Arthur: Personally, I consider my training to be very functional, learning how to light venues or cities. With this project, the artistic aspect is crucial and I really like that. I think it’s an aspect we should always bear in mind, even for lighting cities of the future…
Robin: For me, the words "Light conception" are important and I’m seeking to provide a concept, to convey a message or emotions. The fact we’ve been working with artists on this project means we’ve done just that! This makes the work poetic and not purely technical.
Saïd: For my part, this project involved “marrying” mechanics and light. I find that really interesting, fascinating in fact. In my future career, I hope to work with this dual aspect again.
Arthur: To sum up, I think we’ve learnt how to be humble, how to work together as a group and how light design can provide a poetic touch. And working for the Festival of Lights, that’s badass!
►More information on the Degree in Light Design and Management
5 questions for Camille Michel, head of cultural projects at Lyon University.
How did this this project come about at Lyon University?
Camille Michel: We were the ones who approached the local authorities, as it is part of the University’s cultural policy to participate in the city’s key projects. We thought the Festival of Lights would be a great opportunity as it’s an event that combines artistic, technical and scientific disciplines. In 2018, we took part in the Dance Biennale parade.

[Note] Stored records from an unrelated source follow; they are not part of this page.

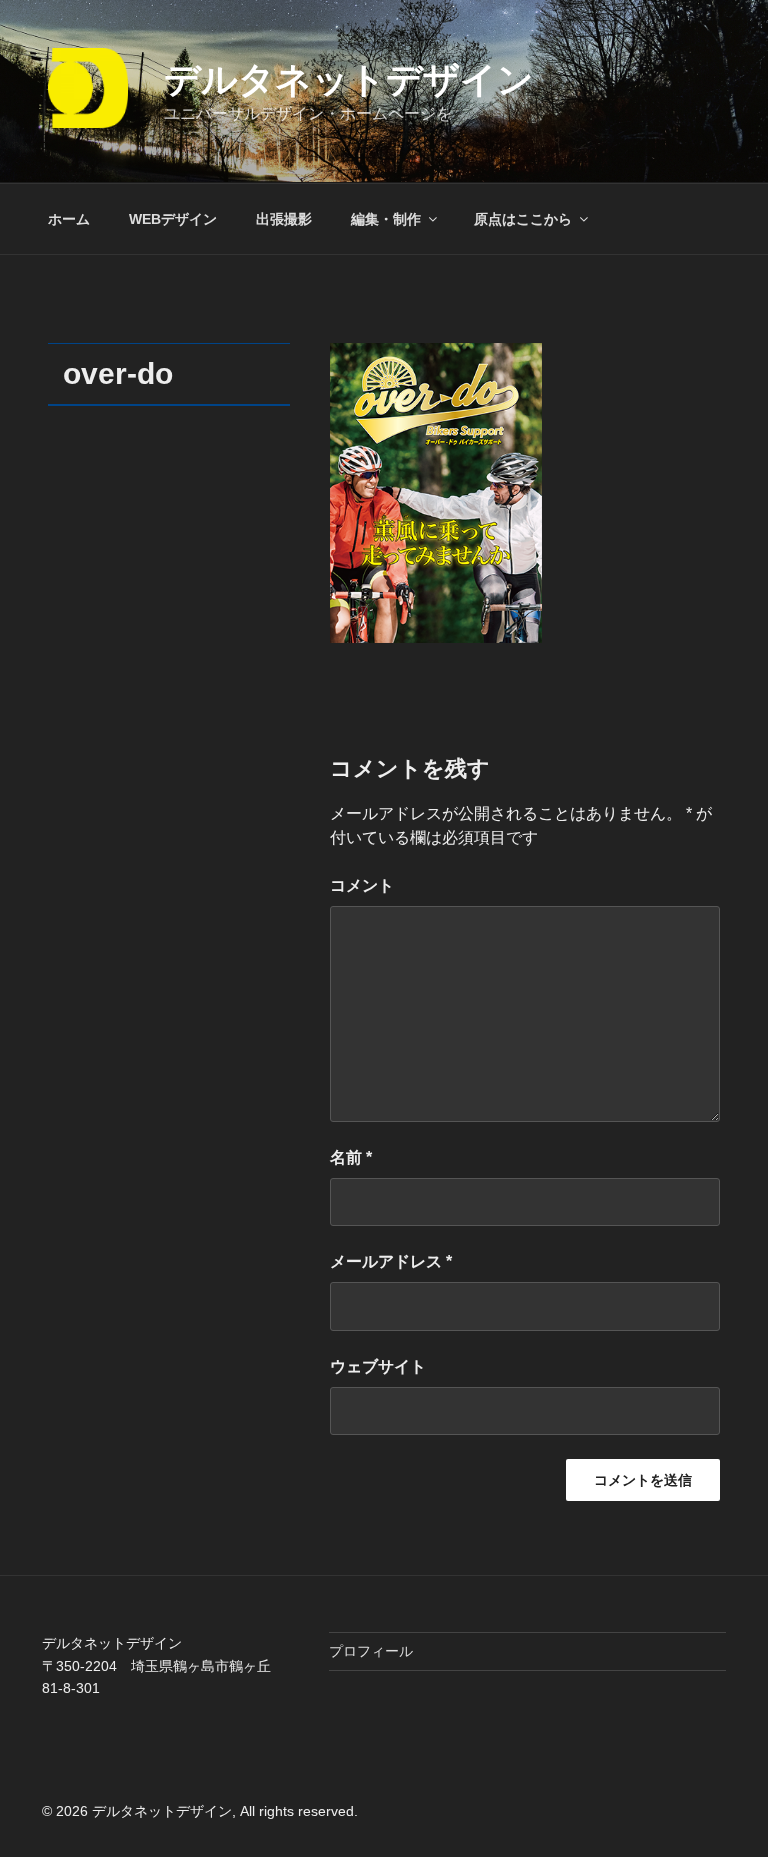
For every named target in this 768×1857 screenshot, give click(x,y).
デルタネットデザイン (349, 79)
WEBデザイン (173, 219)
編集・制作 (386, 219)
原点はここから (523, 219)
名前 (351, 1157)
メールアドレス (391, 1261)
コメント (362, 885)
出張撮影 (284, 219)
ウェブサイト (378, 1366)
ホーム (69, 219)
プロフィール (371, 1651)
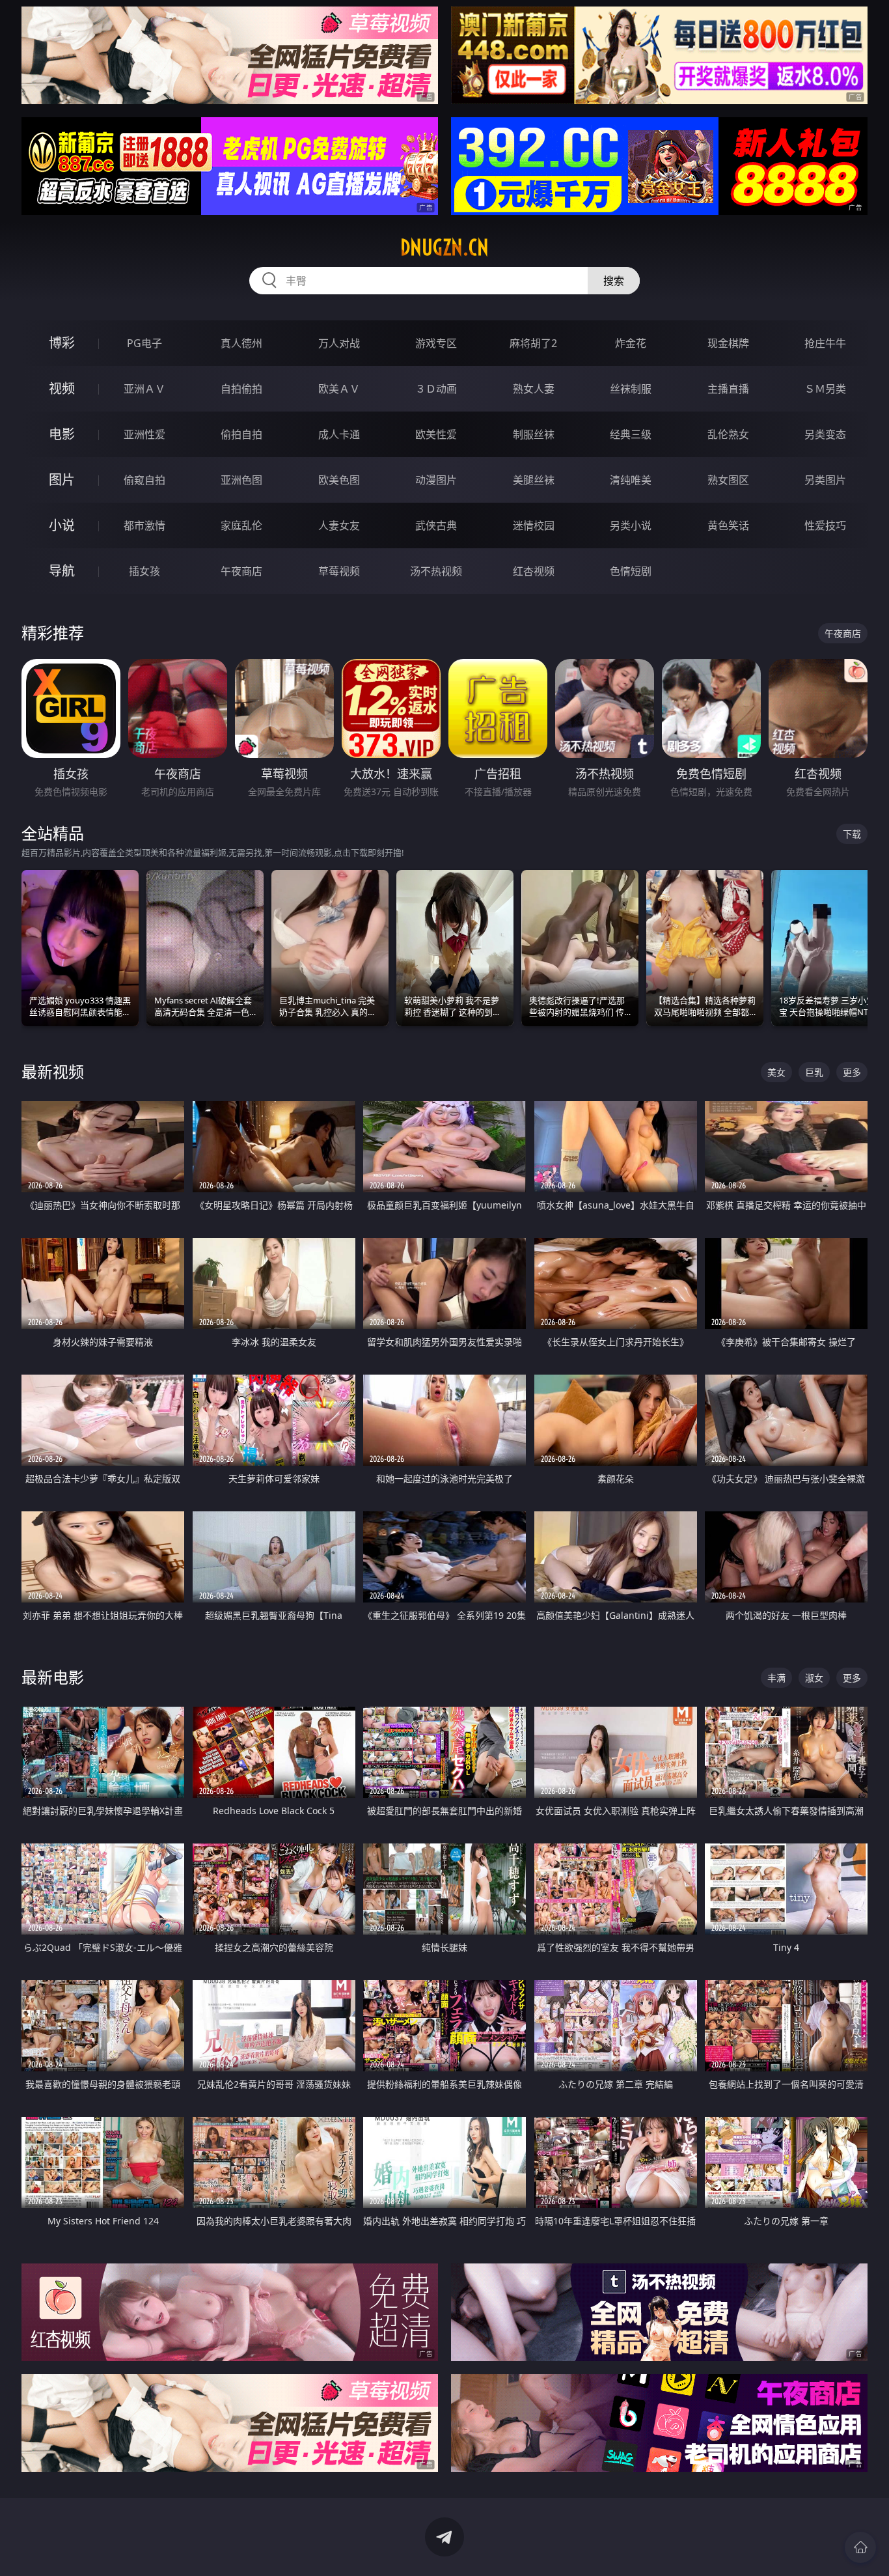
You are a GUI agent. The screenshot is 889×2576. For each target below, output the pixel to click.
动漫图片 (436, 480)
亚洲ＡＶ (144, 389)
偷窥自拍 (144, 480)
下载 (852, 834)
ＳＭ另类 (825, 389)
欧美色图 (339, 480)
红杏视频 (533, 571)
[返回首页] (860, 2547)
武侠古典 (436, 525)
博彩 (62, 343)
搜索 (613, 280)
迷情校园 (533, 525)
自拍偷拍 (241, 389)
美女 (776, 1072)
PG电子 (144, 343)
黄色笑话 (728, 525)
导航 (62, 571)
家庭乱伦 (241, 525)
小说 (62, 525)
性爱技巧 (825, 525)
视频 (62, 388)
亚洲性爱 (144, 434)
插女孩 (144, 571)
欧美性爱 (436, 434)
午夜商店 (241, 571)
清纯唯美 (630, 480)
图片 (62, 479)
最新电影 (52, 1677)
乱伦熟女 (728, 434)
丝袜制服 (630, 389)
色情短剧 (630, 571)
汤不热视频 (436, 571)
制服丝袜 (533, 434)
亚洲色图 (241, 480)
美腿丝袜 (533, 480)
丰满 (776, 1678)
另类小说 (630, 525)
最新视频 (52, 1071)
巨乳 (814, 1072)
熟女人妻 (533, 389)
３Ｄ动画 (436, 389)
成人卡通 (339, 434)
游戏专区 (436, 343)
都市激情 (144, 525)
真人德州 (241, 343)
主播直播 (728, 389)
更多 (852, 1072)
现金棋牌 (728, 343)
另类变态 (825, 434)
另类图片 (825, 480)
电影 (62, 434)
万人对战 (339, 343)
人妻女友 (339, 525)
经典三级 (630, 434)
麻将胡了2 (533, 343)
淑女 (814, 1678)
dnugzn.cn (444, 247)
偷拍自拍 (241, 434)
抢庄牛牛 (825, 343)
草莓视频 (339, 571)
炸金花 (630, 343)
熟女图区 (728, 480)
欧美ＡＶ (339, 389)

What is your role in this project?
I’m in charge of coordination as it is a collaborative project involving 14 partner entities and 7 production teams, with both a technical and artistic management team. There’s also a close partnership with ENSATT*, with its master’s degrees in Administration and Lighting. My job is to make sure all those involved communicate effectively.
*Ecole Nationale Supérieure des Arts et Techniques du Théâtre
How many students are involved in this project?
Almost a hundred, from September to December. The schedule is fairly tight, with design workshops being held in each entity in October and November, followed by a production phase on 4 different sites, the Halles du Faubourg, ENSATT, INSA and the AsTech FabLab on the Doua Campus.
Why did you choose Leonardo Da Vinci?
It was the Artistic department that suggested this subject. The department is led by Christine Richier, who heads the Lighting department at the ENSATT, along with Tom Huet, an artist working with light and lighting designer Julie Lola Lanteri. Christine and Tom had already talked about Leonardo da Vinci’s writing on light and shade. So we invited Tom, who works in Brazil, to come to France and take it a step further… with the constraint that it needed to be a participative project, both in terms of design and production. And of course, this year marks the 500th anniversary of Leonardo da Vinci’s death.
Why should audiences make the effort to come to the Bullukian Foundation to see this installation?
Because it’s going to be very beautiful and very poetic. Most of the works will be displayed in the 800 m2 garden of the Bullukian Foundation, which is a really quiet, peaceful place right next to the Place Bellecour. We’re right in the middle of the production phase at the moment, so we don’t yet have the final view, but it’s a real collective project, in which many people have invested their time as well as their heart and souls!